A Student’s LongMemEval Breakthrough: 90.4% Without a Single Vector
A first-year university student has just posted a standout result on the LongMemEval-S benchmark: 90.4% using structured storage, no embeddings, and roughly half the token consumption of typical retrieval augmented generation pipelines. Their system achieves around 98% retrieval accuracy across 500 questions over chat histories exceeding 115,000 tokens, a regime where many vector-database approaches start to crumble. Instead of relying on cosine similarity over embeddings, the design uses a three-stage pipeline—retrieve, process, store—where the outer stages maintain structured maps of topics, facts, and ledgers. The middle stage only processes the relevant slice of memory for each query, averaging about 15,000 tokens split between cached system context, dynamic content, and a short tail. This AI memory benchmark result matters because it shows that careful write-time organisation can outperform fuzzy similarity search in demanding, long-horizon conversational settings.

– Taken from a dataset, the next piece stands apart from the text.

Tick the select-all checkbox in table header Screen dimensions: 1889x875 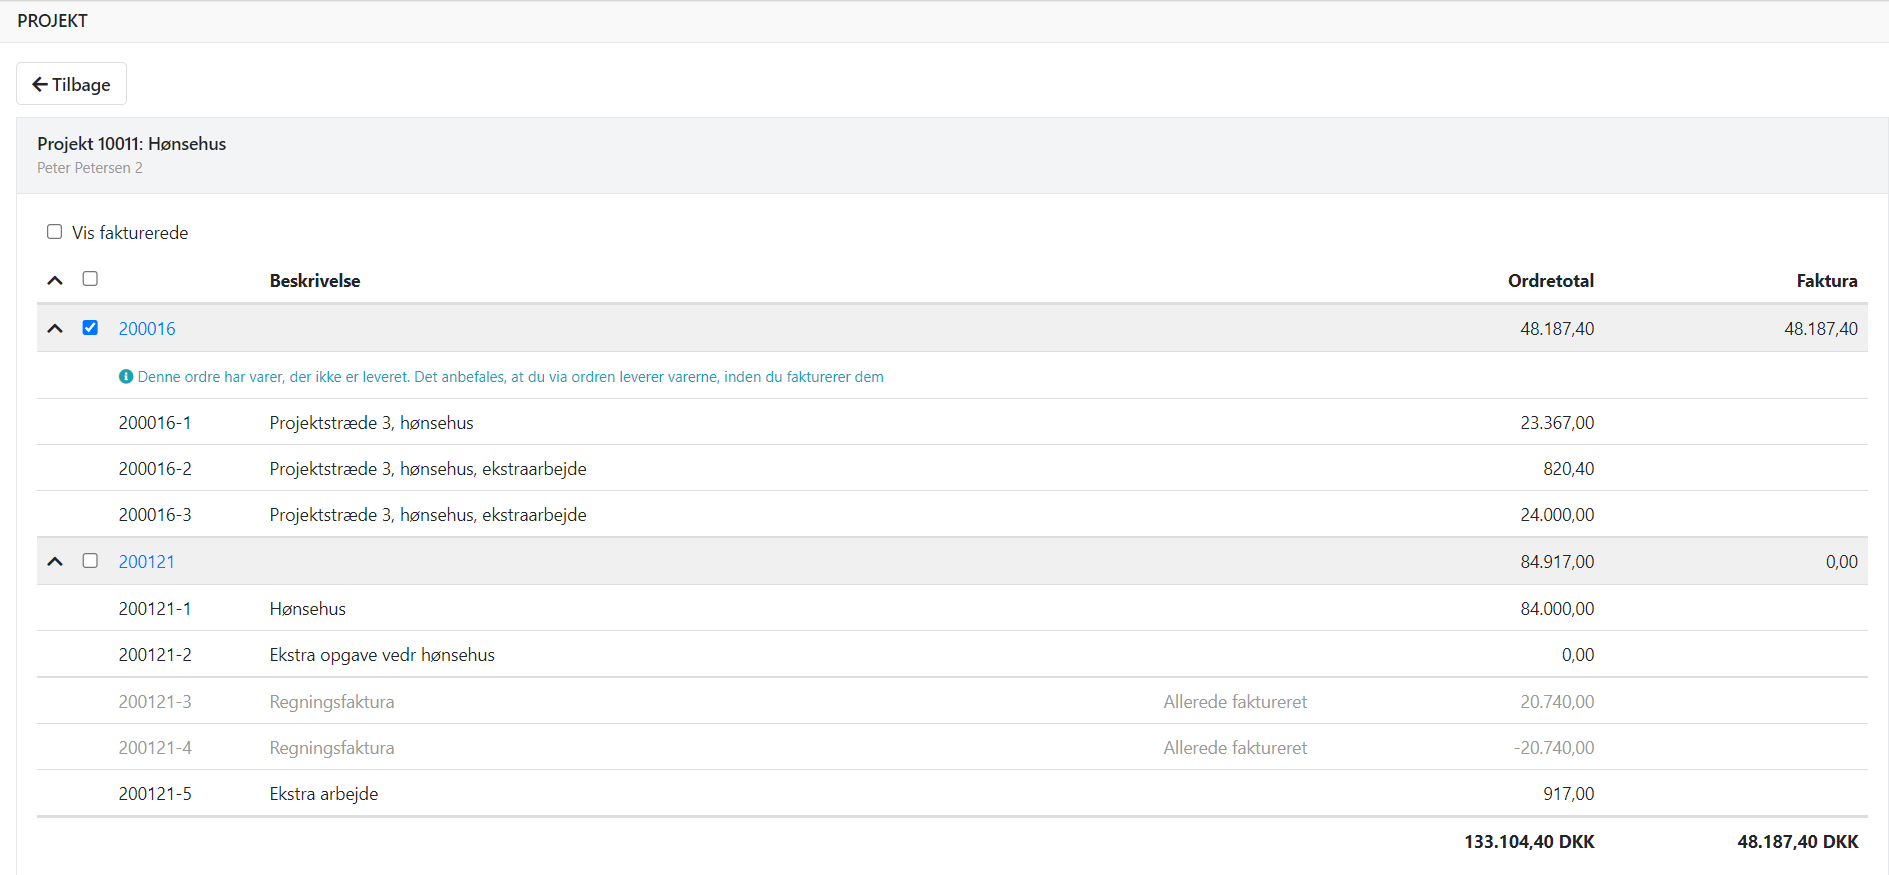(90, 279)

RAG Without Vectors: Reasoning Over Structured Storage Instead of Similarity Search
RAG without vectors flips the usual retrieval augmented generation playbook. Traditional pipelines embed every document chunk, then use vector similarity as a proxy for relevance. But similarity does not always equal the best answer, especially when questions depend on temporal order, contradictions, or scattered facts across sessions. Structured storage RAG takes a different path: it stores knowledge in explicit structures—maps of entities, timelines, and topics—so that retrieval becomes a logical lookup rather than a fuzzy nearest-neighbour search. The student’s system shows that when data is organised correctly at write-time, retrieval can collapse into a single hop, avoiding the overhead of scanning an entire long context. This approach treats memory more like a database with schemas and indexes than a search engine. For developers, it suggests that the real performance gains may come not from better embeddings, but from better data modelling and explicit reasoning over structure.

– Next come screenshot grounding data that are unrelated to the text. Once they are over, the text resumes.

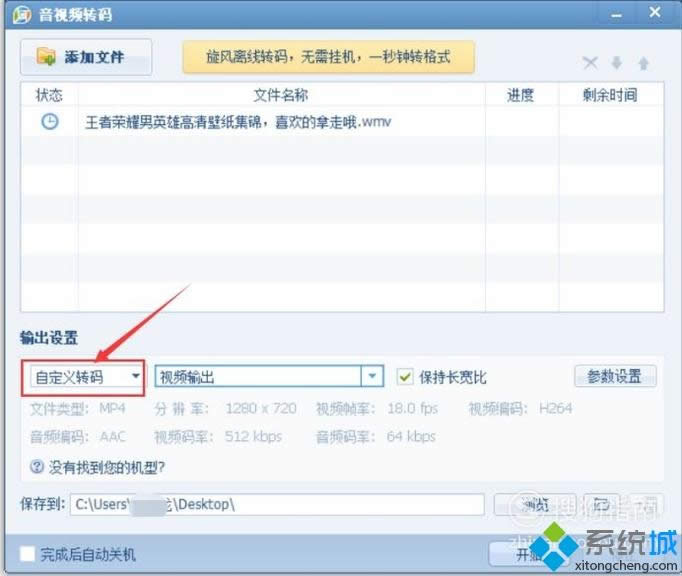Toggle the 保持长宽比 checkbox
Image resolution: width=682 pixels, height=576 pixels.
pos(405,377)
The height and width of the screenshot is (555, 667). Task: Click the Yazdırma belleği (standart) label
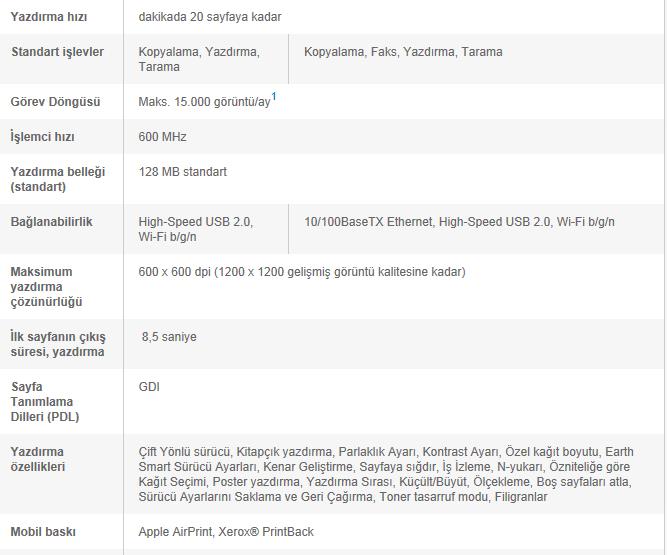click(x=57, y=179)
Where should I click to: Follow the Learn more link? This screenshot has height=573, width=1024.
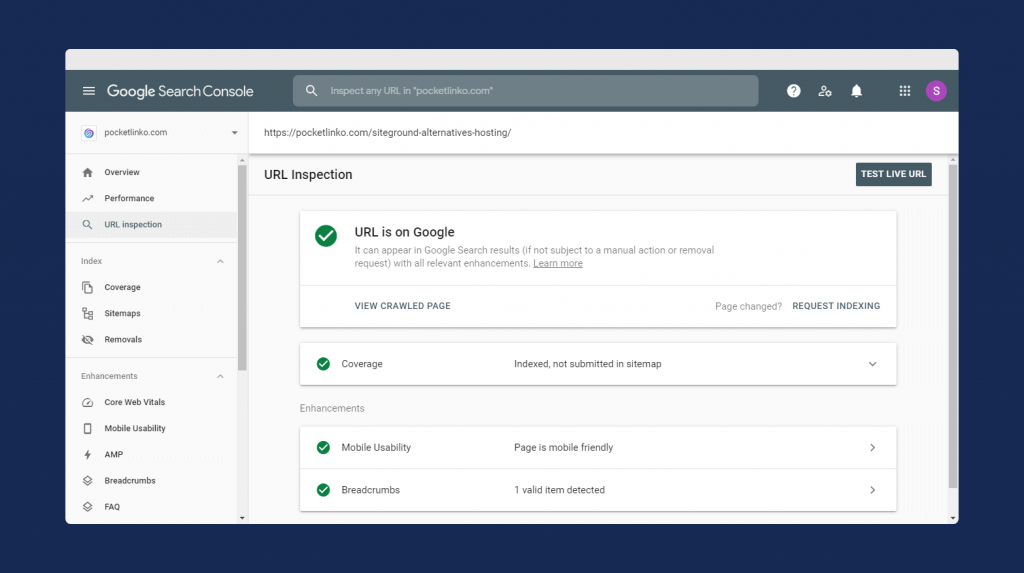tap(557, 264)
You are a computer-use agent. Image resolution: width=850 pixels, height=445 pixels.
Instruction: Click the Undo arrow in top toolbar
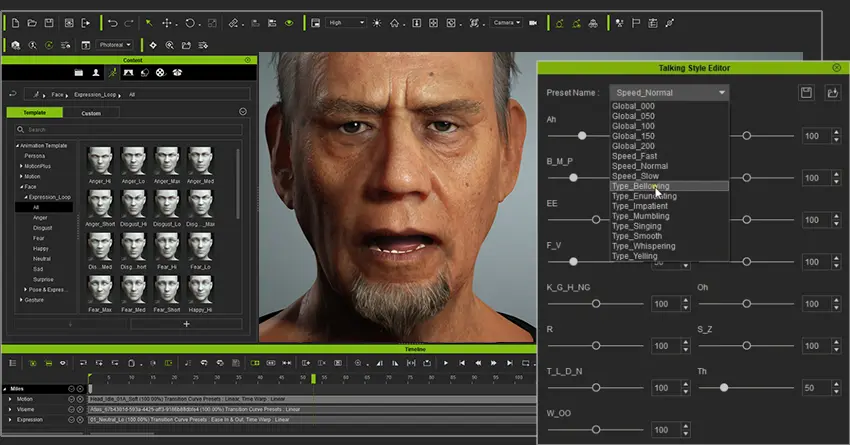pyautogui.click(x=112, y=22)
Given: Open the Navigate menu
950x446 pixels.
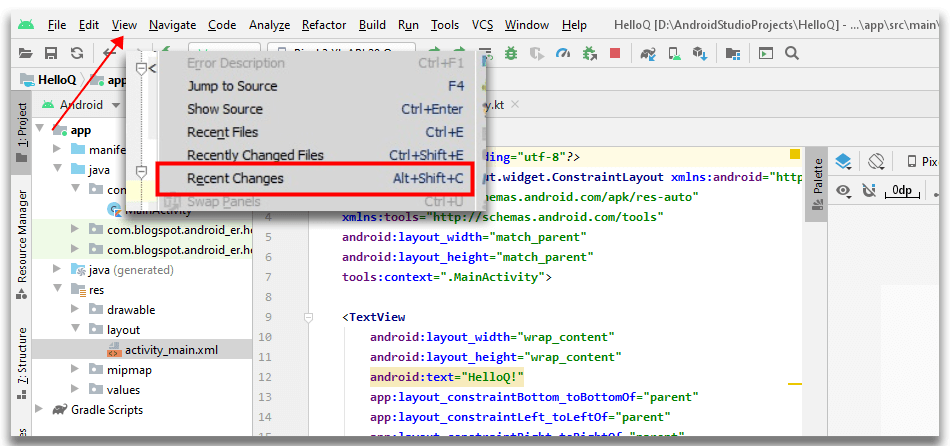Looking at the screenshot, I should 172,24.
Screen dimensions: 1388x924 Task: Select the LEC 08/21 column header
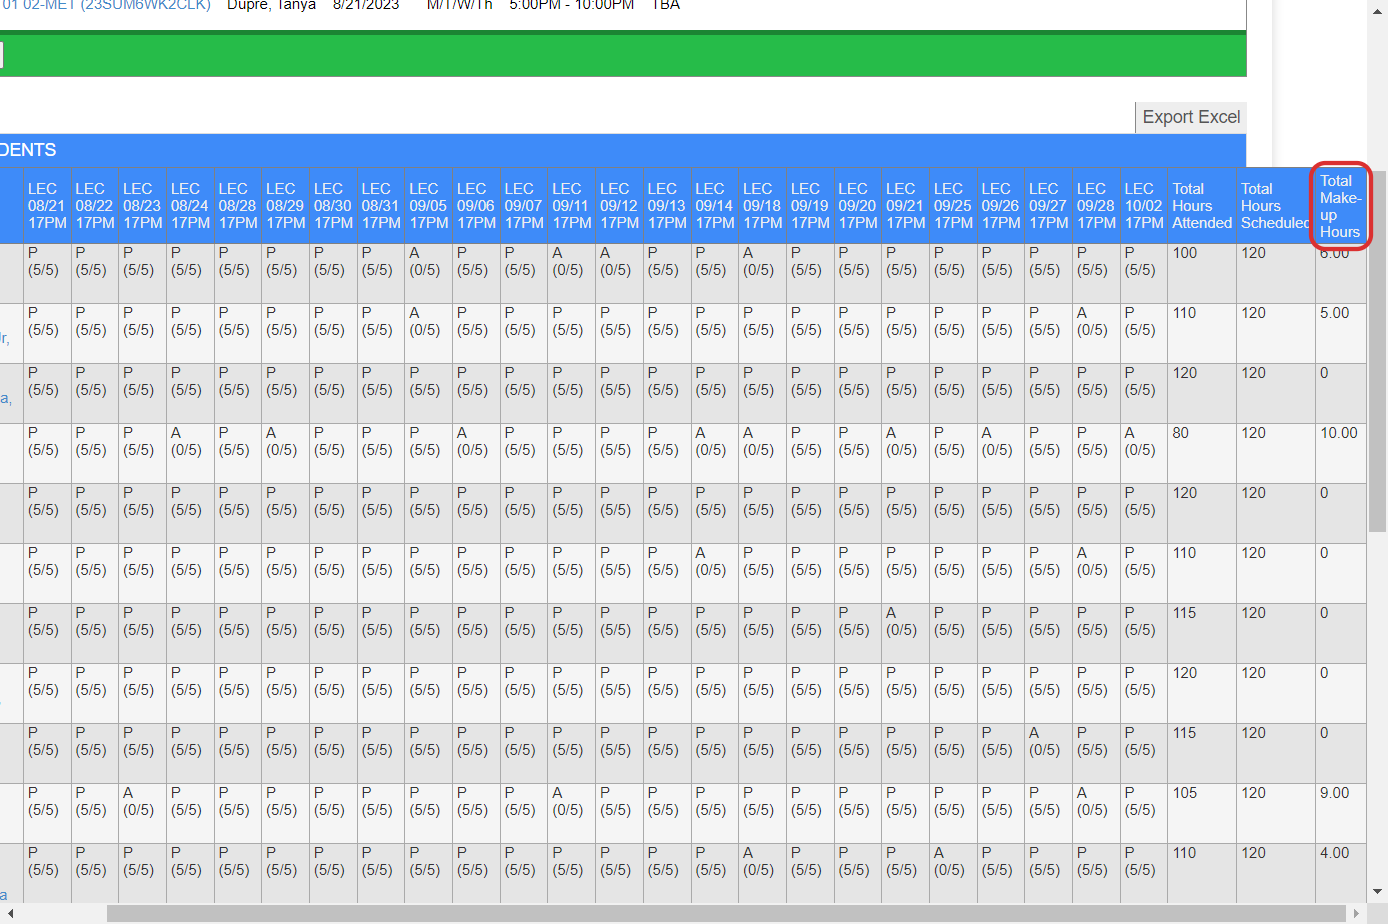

Inside PageIndex: Tree-Based Reasoning as a Vector Database Alternative
PageIndex demonstrates another practical path to RAG without vectors by rethinking how documents are indexed and searched. Instead of chunking PDFs and embedding each piece into a vector space, PageIndex builds a hierarchical, table-of-contents-style tree where every node stores a title, a summary, and the full section text. When a query arrives, an LLM such as GPT-5.4 reasons over node summaries to decide which sections likely contain the answer before loading any full text. This vectorless, reasoning-driven retrieval is closer to how humans navigate complex reports: scan headings, drill into promising sections, then connect ideas across chapters. The process is more interpretable and traceable than opaque similarity scores, and PageIndex’s strong performance on demanding benchmarks like FinanceBench underscores that advantage. For long, structured documents—financial reports, research papers, legal contracts—this kind of hierarchical reasoning offers a compelling vector database alternative focused on precision and structure-aware search.

Why Structured RAG Matters for Malaysian Teams and SME Chatbots
For Malaysian developers and SMEs building internal chatbots, structured storage RAG could be a practical game changer. Many corporate use cases—HR policies, SOPs, compliance manuals, or multi-year project notes—are highly structured and slow-changing. Instead of paying the complexity cost of maintaining large vector indexes, teams can organise documents into explicit hierarchies and maps, then let an LLM reason over that structure. Potential benefits include smaller indexes, lower infrastructure overhead, and more interpretable retrieval paths that compliance or management teams can audit. Crucially, performance is less tied to the quirks of a particular embedding model. However, there are trade-offs: transforming messy PDFs and legacy documents into clean structures takes upfront work, and complex reasoning over hierarchies may add latency. Hybrid setups—combining vectors for broad recall with structured signals for precise reasoning—may offer a pragmatic path for organisations testing a vector database alternative in production.
Practical Takeaways: From Vector-First to Structure-Aware Retrieval Strategies
Teams already invested in vector databases do not need to rip out existing infrastructure, but these results are a clear signal to diversify. Start by identifying high-value, high-structure domains—policy libraries, contracts, or technical documentation—and experiment with structured indexing. You can emulate PageIndex by building a tree of sections and summaries and prompting an LLM to choose which nodes to read, or mimic the LongMemEval-style memory system by maintaining explicit maps of topics and facts updated at write-time. Compare token usage, retrieval accuracy, and error types against your current similarity-based pipeline. Watch especially for improvements on multi-session, time-sensitive questions where vector search often degrades. Over time, a hybrid retrieval augmented generation strategy—vectors for broad discovery, structure for precise reasoning—will likely become the norm. The emerging lesson for builders is simple: treat AI memory as a data modelling problem, not just an embedding problem.